电子学报 ›› 2022, Vol. 50 ›› Issue (8): 1959-1974.DOI: 10.12263/DZXB.20201438

• 学术论文 • 上一篇    下一篇

基于SOM聚类和自适应算子选择的高维多目标进化算法

钟沛龙1,2, 黎明1,2(), 何超3, 陈昊1,2   

  1. 1.南昌航空大学信息工程学院,江西 南昌 330063
    2.南昌航空大学无损检测技术教育部重点实验室,江西 南昌 330063
    3.南京航空航天大学自动化学院,江苏 南京 211106
  • 收稿日期:2020-12-15 修回日期:2021-06-04 出版日期:2022-08-25
    • 通讯作者:
    • 黎明
    • 作者简介:
    • 钟沛龙 男,1997年生,江西赣州人.南昌航空大学硕士研究生,主要研究方向为进化算法.E-mail: zplong33@163.com
      黎明(通讯作者) 男,1965年生,江西樟树人.南昌航空大学信息工程学院教授,南京航空航天大学博士生导师.主要研究方向为图像处理与模式识别、智能计算等.
      何超 男,1992年生,浙江诸暨人.南京航空航天大学博士研究生.主要研究方向为进化算法与图像处理、模式识别等.E-mail: hechao92918@163.com
      陈昊 男,1982年生,山东平度人.南昌航空大学信息工程学院教授.主要研究方向为进化算法理论与应用、图像处理与模式识别等.E-mail: chenhaoshl@163.com
    • 基金资助:
    • 国家自然科学基金 (61772255); 江西省教育厅科学技术项目 (GJJ170608); 江西省优势科技创新团队计划项目 (20181BCB24008); 江西省自然科学基金 (20181BAB202025); 无损检测教育部重点实验室开放基金 (EW201708505); 江西省研究生创新专项资金项目 (YC2020-S520)

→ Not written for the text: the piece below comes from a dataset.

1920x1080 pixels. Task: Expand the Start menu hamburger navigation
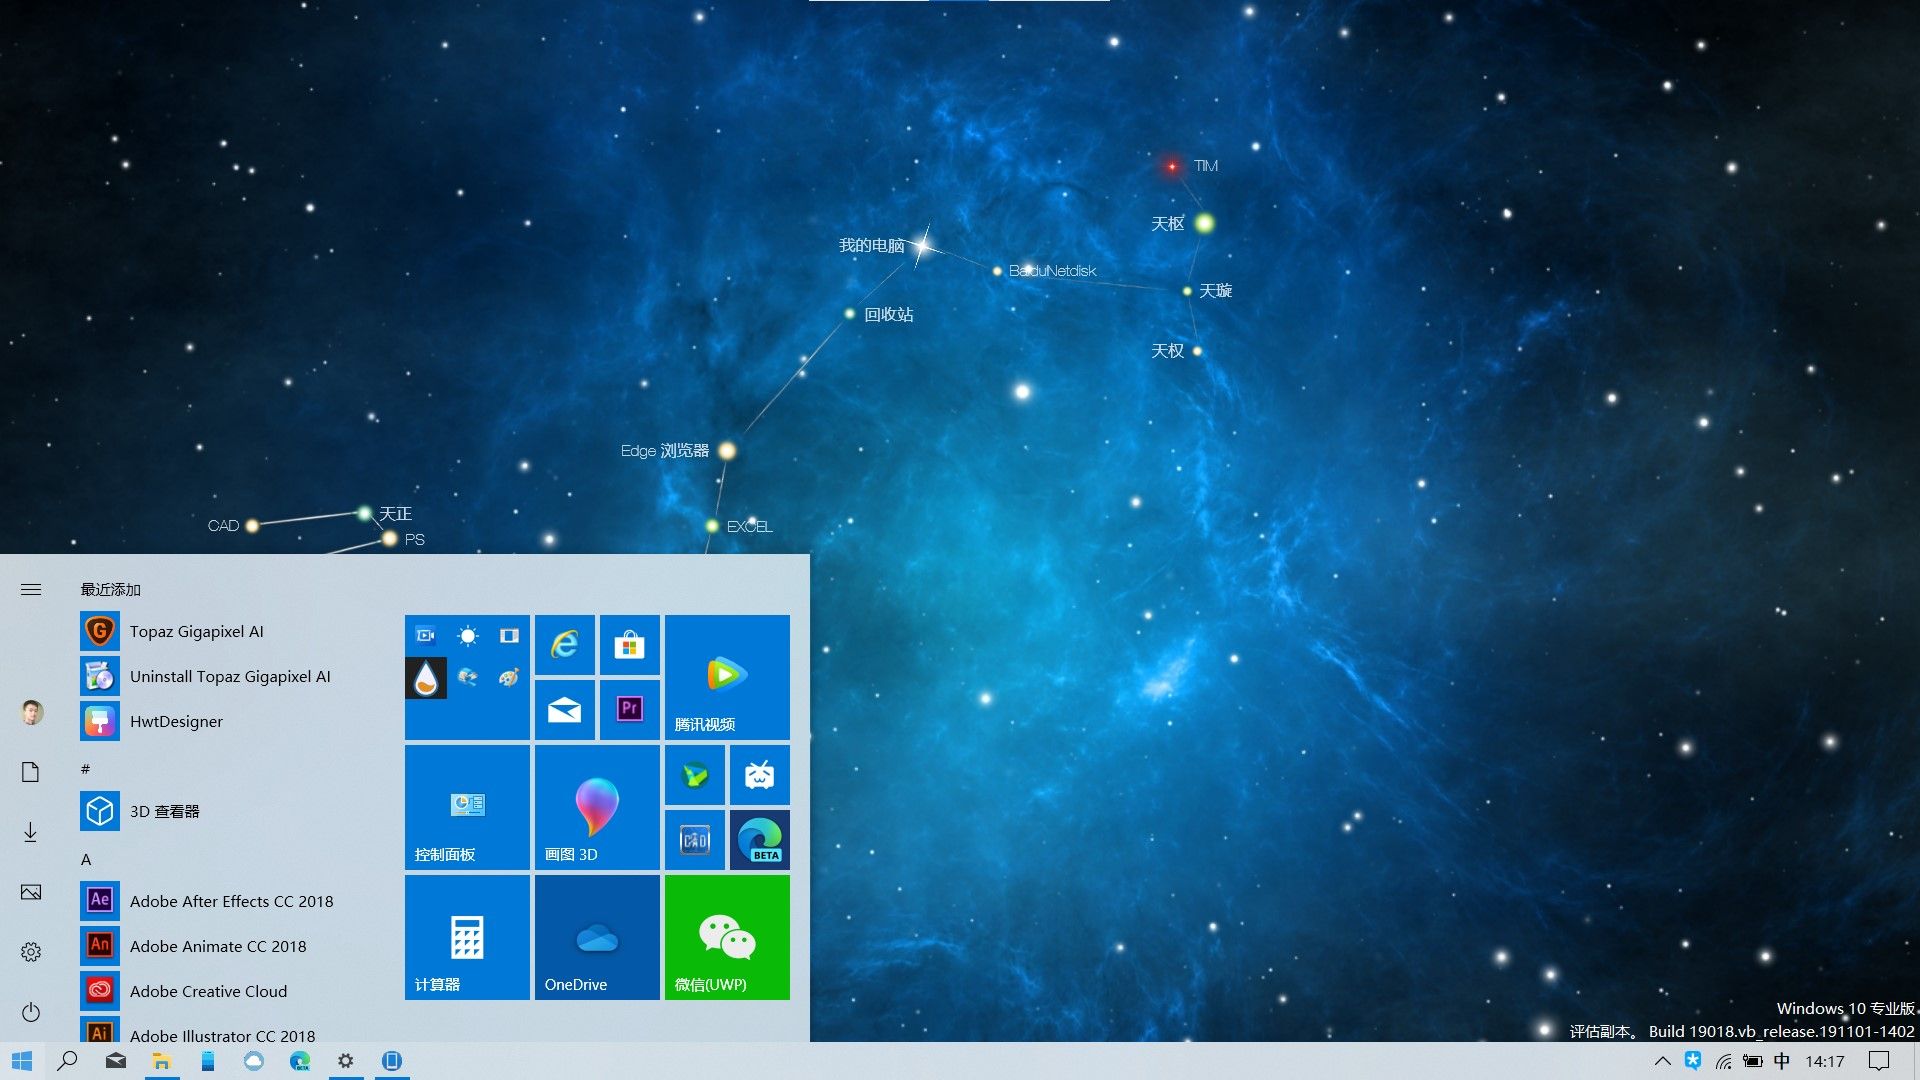pyautogui.click(x=31, y=590)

Many-Objective Evolutionary Algorithm Based on SOM Clustering and Adaptive Operator Selection

ZHONG Pei-long1,2, LI Ming1,2(), HE Chao3, CHEN Hao1,2   

  1. 1.School of Information Engineering,Nanchang Hangkong University,Nanchang,Jiangxi 330063,China
    2.Key Laboratory of Nondestructive Testing,Ministry of Education,Nanchang Hangkong University,Nanchang,Jiangxi 330063,China
    3.School of Automation,Nanjing University of Aeronautics and Astronautics,Nanjing,Jiangsu 211106,China
  • Received:2020-12-15 Revised:2021-06-04 Online:2022-08-25 Published:2022-09-08
    • Corresponding author:
    • LI Ming

摘要:

在高维多目标进化算法中,通常利用重组算子产生优质子代来引导种群搜索,已有研究表明,利用相似个体进行重组可以提高子代个体质量.由于自组织映射(Self-Organizing Mapping,SOM)网络能够通过聚类的方式保持种群个体原有的拓扑逻辑关系并获得个体的相似信息,因此本文提出一种基于SOM聚类和自适应算子选择的高维多目标进化算法(Many-Objective Evolutionary Algorithm based on SOM Clustering and Adaptive Operator Selection,MaOEA-SCAOS).本文首先通过自组织映射网络进行种群分类,提取个体数据结构信息,并利用相似性构建邻域交配池;然后根据类内个体支配信息进行自适应算子选择,提高算法搜索和收敛性能;最后,采用环境选择策略对种群进行多样性管理以保证种群在帕累托前沿均匀分布.仿真结果表明,本文提出的基于SOM聚类和自适应算子选择(SOM Clustering and Adaptive Operator Selection,SCAOS)方法在处理高维多目标优化问题时具有较强的竞争力并且性能指标整体优于其他方法.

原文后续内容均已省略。